→ **Exercise objective**
Determine the number of lines in the data that contain "dropdown", and write only that number.
Extracted records section start
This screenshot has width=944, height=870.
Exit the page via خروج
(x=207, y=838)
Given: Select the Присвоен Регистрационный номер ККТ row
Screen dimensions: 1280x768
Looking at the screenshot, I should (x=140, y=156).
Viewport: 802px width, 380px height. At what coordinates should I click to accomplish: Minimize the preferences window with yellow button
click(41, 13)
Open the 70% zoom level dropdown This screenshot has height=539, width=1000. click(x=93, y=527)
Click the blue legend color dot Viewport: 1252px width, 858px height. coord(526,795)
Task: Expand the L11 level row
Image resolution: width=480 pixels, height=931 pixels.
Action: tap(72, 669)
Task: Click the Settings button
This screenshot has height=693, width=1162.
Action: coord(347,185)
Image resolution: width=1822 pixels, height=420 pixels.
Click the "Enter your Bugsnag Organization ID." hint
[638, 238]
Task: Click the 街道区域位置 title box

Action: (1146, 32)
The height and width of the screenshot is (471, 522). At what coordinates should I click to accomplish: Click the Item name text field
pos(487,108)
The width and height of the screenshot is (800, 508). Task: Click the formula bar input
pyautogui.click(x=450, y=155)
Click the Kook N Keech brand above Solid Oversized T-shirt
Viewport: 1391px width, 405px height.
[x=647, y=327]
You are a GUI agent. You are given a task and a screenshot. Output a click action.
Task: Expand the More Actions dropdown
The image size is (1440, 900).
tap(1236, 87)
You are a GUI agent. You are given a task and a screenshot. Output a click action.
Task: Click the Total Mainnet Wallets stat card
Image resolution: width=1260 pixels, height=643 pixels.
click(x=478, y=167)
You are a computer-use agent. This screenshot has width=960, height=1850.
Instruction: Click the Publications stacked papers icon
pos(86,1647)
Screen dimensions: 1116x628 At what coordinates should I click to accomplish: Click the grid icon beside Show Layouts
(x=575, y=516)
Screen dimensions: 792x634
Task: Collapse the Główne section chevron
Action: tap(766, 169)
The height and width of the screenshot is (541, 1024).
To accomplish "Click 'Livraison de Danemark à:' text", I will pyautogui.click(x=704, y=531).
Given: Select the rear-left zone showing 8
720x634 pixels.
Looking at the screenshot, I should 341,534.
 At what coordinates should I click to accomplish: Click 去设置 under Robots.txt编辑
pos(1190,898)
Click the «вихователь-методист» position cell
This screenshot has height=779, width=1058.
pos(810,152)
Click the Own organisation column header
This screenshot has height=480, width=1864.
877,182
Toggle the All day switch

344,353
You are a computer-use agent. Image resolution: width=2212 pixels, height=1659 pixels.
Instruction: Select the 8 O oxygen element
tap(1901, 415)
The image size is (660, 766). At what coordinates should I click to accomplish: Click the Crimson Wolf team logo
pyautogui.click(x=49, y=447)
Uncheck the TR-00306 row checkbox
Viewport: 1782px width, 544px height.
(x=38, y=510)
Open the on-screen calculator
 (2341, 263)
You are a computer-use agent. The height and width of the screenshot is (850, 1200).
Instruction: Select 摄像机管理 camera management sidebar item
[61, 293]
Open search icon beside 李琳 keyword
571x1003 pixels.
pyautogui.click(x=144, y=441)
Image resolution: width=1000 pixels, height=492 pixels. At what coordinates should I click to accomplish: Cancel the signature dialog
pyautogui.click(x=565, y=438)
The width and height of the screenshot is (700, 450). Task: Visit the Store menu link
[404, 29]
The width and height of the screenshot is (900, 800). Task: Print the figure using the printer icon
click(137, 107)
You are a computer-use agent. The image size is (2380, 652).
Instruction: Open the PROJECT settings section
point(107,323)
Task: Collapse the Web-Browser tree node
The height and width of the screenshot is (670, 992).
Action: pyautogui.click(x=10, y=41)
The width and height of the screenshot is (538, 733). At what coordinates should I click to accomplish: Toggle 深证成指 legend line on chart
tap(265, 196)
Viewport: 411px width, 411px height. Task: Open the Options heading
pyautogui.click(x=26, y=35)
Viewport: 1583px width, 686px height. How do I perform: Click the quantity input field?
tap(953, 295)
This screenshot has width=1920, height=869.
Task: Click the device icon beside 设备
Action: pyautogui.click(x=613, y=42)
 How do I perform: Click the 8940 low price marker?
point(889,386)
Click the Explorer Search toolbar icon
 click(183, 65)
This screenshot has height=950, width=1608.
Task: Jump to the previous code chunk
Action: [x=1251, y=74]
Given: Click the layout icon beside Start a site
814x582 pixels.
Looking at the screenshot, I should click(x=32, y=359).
Extracted records section end
→ **Output of the exercise**
2